>> begin EXCERPT

Question

[\int\limits_{}^{}\frac{ e^{4/x} }{ x^{2} }]

please help :)

Answer 1

\[\int\limits_{}^{}\frac{ e^{4/x} }{ x^{2} }\]

Answer 2

let u = 4/x , what is dx?

Answer 3

4lnx?

Answer 4

no, derivative of: u = 4/x

Answer 5

i know 1/x is lnx

Answer 6

its not 4 ln x?

Answer 7

he isn't asking you to integrate 1/x

Answer 8

not integration

i am considering a u substitution, so we have to replace all the x parts appropriately

if we let u = 4/x, and take the derivative of u with respect to x, what do we get?

>> end EXCERPT
>> begin STORED ROWS

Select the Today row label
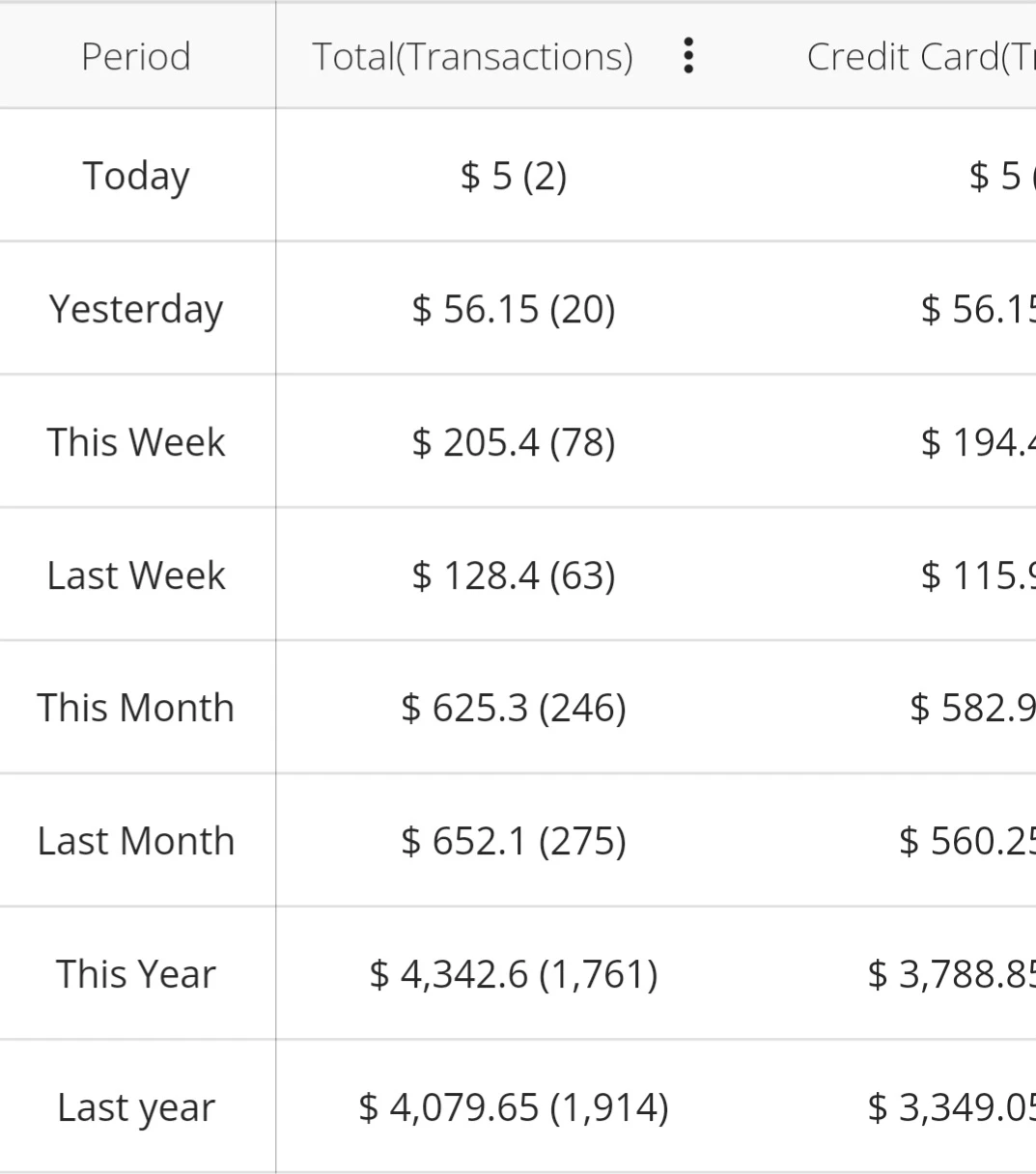Viewport: 1036px width, 1174px height. click(136, 176)
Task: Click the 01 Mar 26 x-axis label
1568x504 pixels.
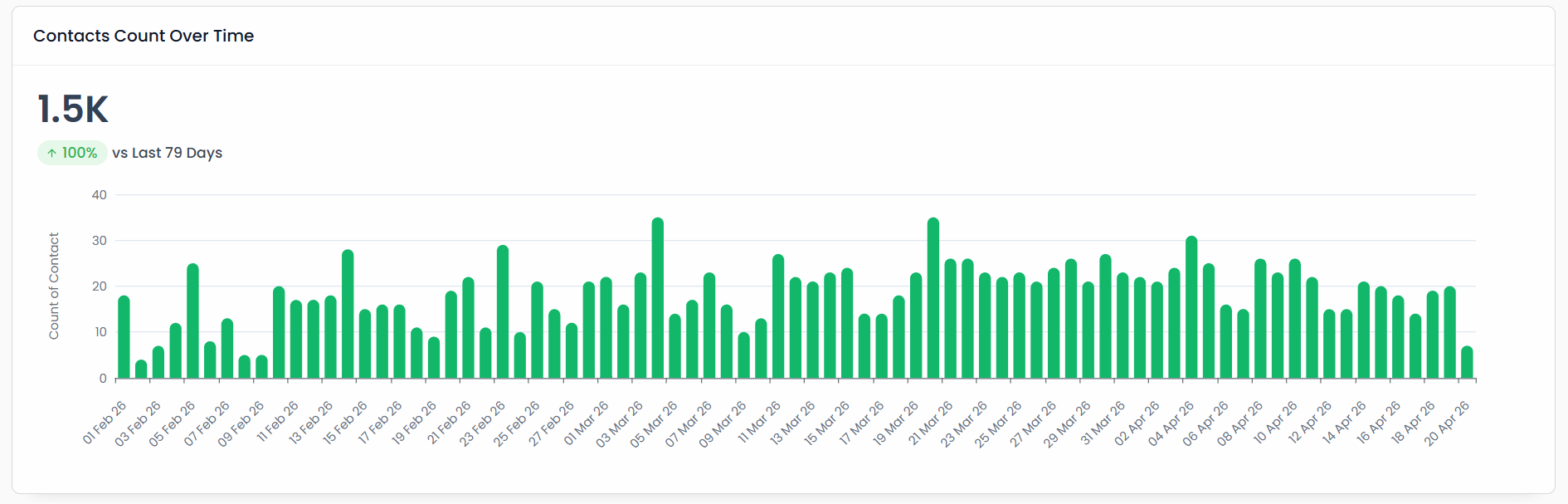Action: (x=587, y=423)
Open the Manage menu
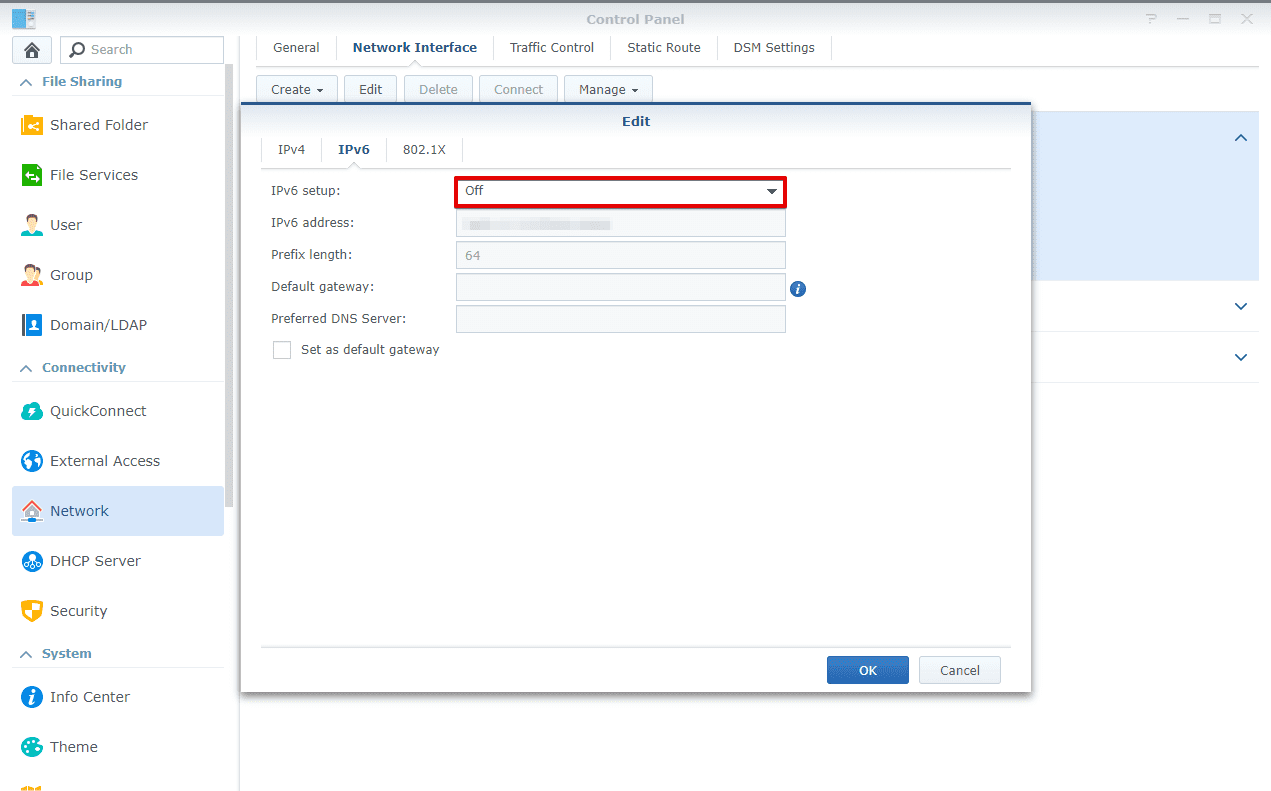 [x=608, y=89]
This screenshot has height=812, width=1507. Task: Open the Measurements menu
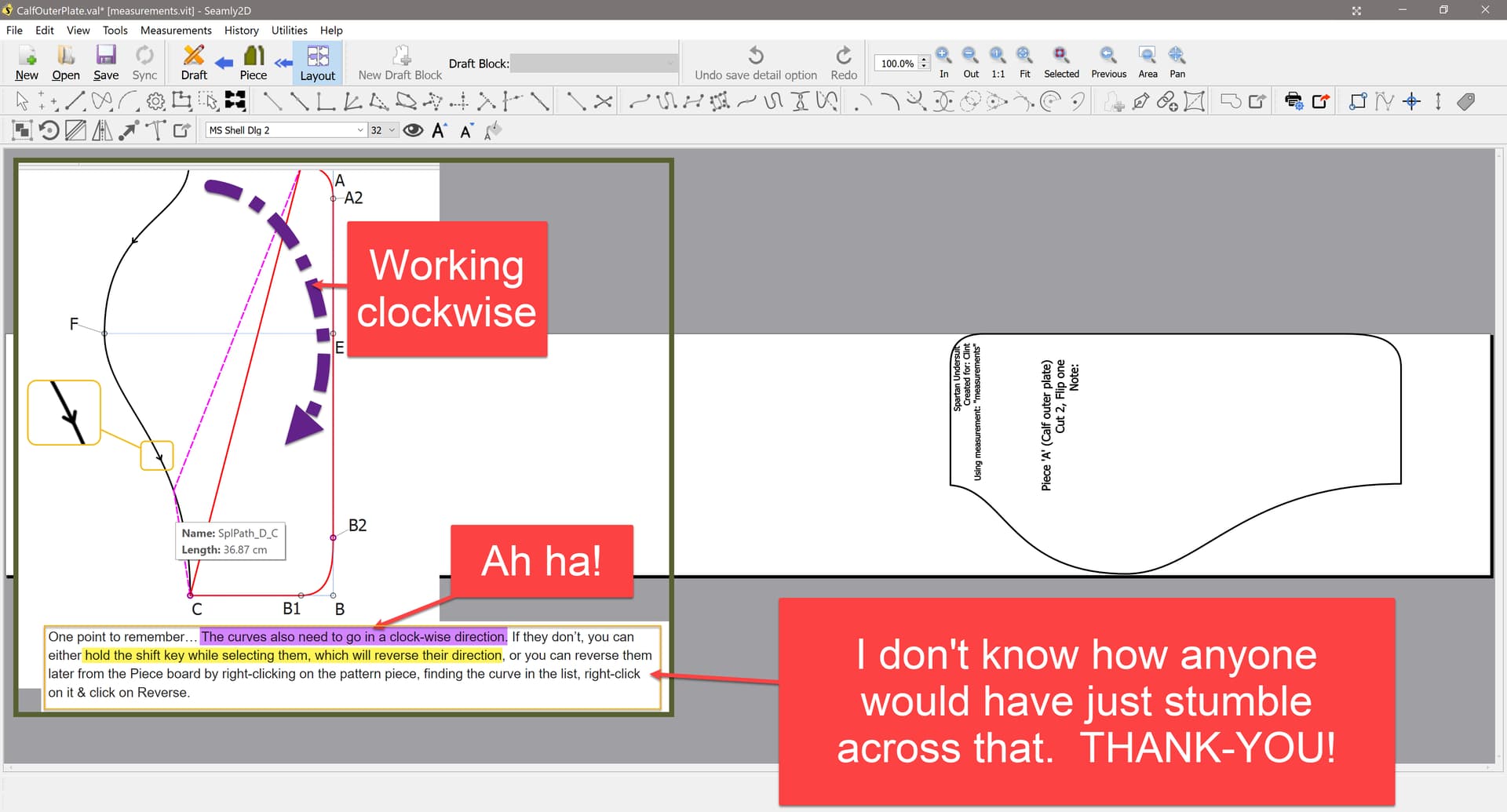[176, 30]
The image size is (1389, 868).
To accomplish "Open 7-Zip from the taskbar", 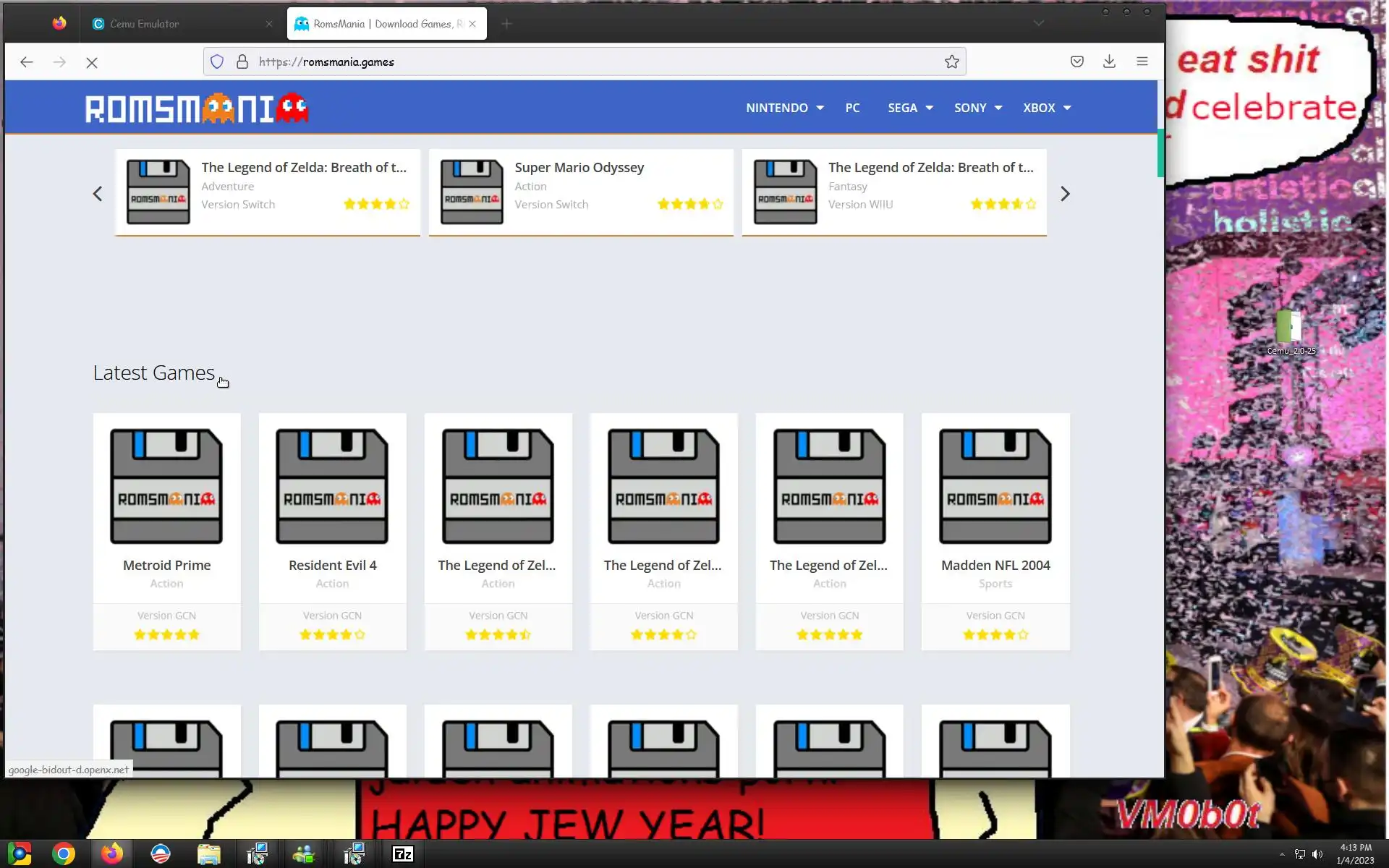I will pos(402,854).
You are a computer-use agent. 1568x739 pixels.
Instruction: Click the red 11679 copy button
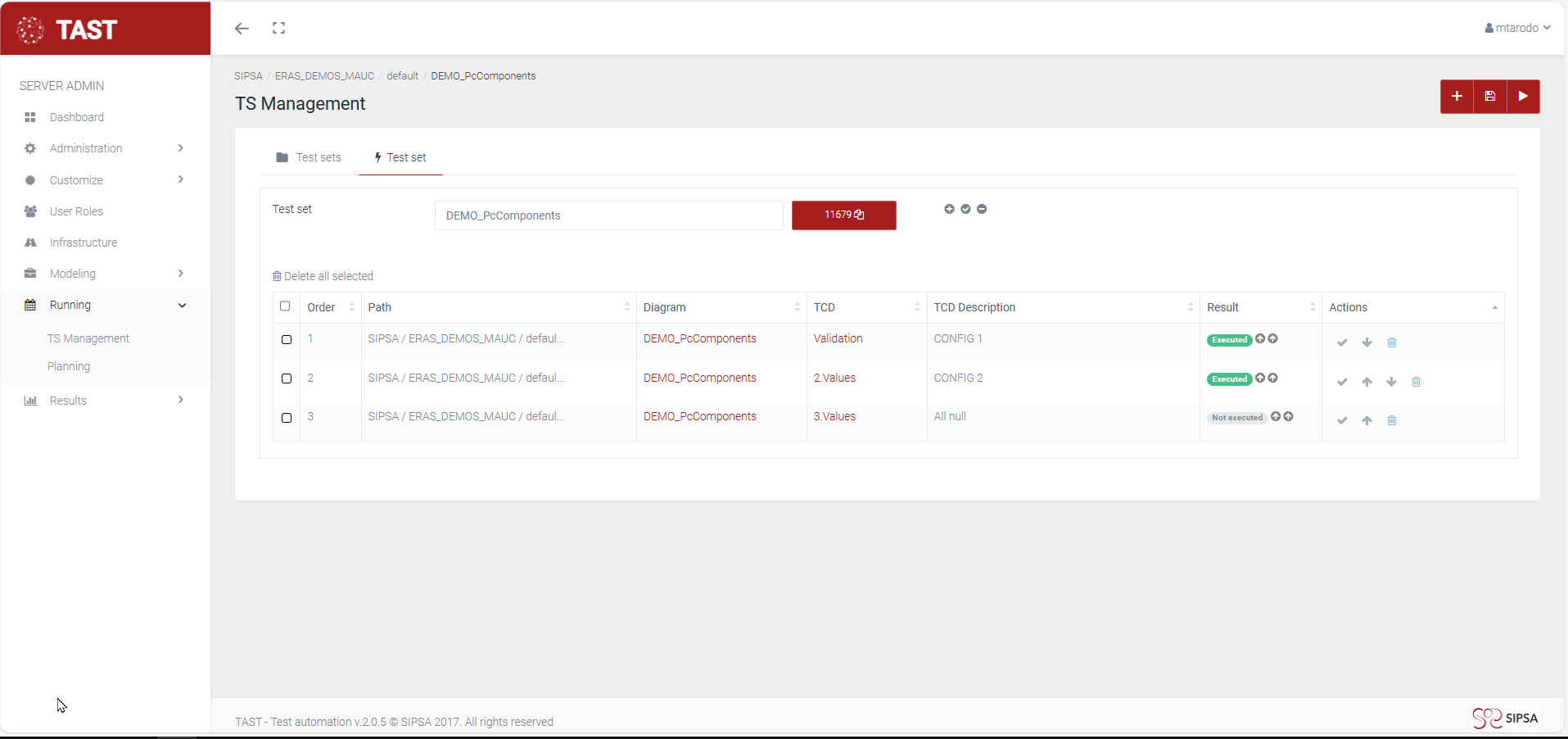point(843,215)
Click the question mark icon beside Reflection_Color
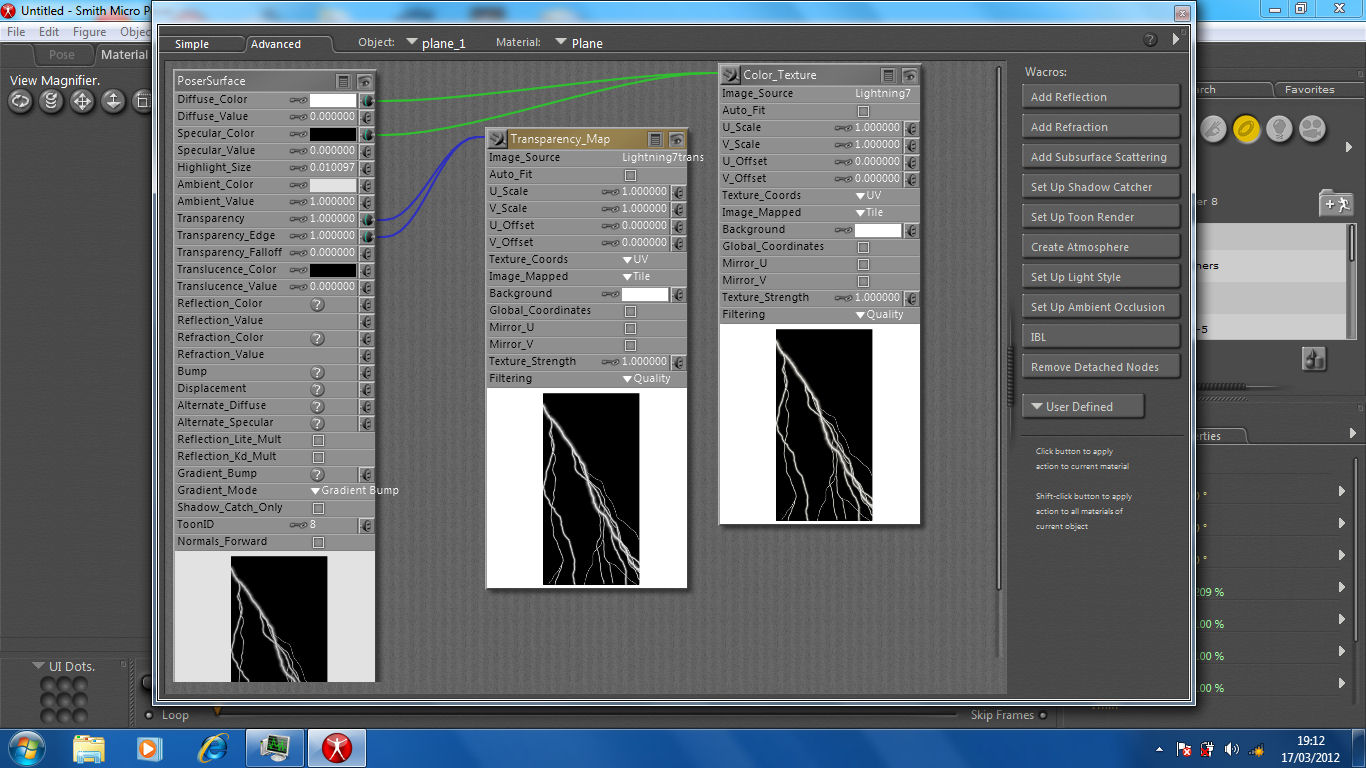This screenshot has height=768, width=1366. (317, 304)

>> end STORED ROWS

- REQUIRED ACTIONS -
a) Which numbered answers in the thread contain the expression "u = 4/x"? List them.
b) Rewrite the part of the records that runs from their first line through the line containing "[x=608, y=89]", replacing "Manage" with "Settings" and leaving the pictures out.

- RESULTS BY TASK -
a) Answer 2, Answer 4, Answer 8

b)
Select the Today row label
Viewport: 1036px width, 1174px height. click(136, 176)
Task: Click the 01 Mar 26 x-axis label
1568x504 pixels.
Action: (x=587, y=423)
Open the Settings menu
 [x=608, y=89]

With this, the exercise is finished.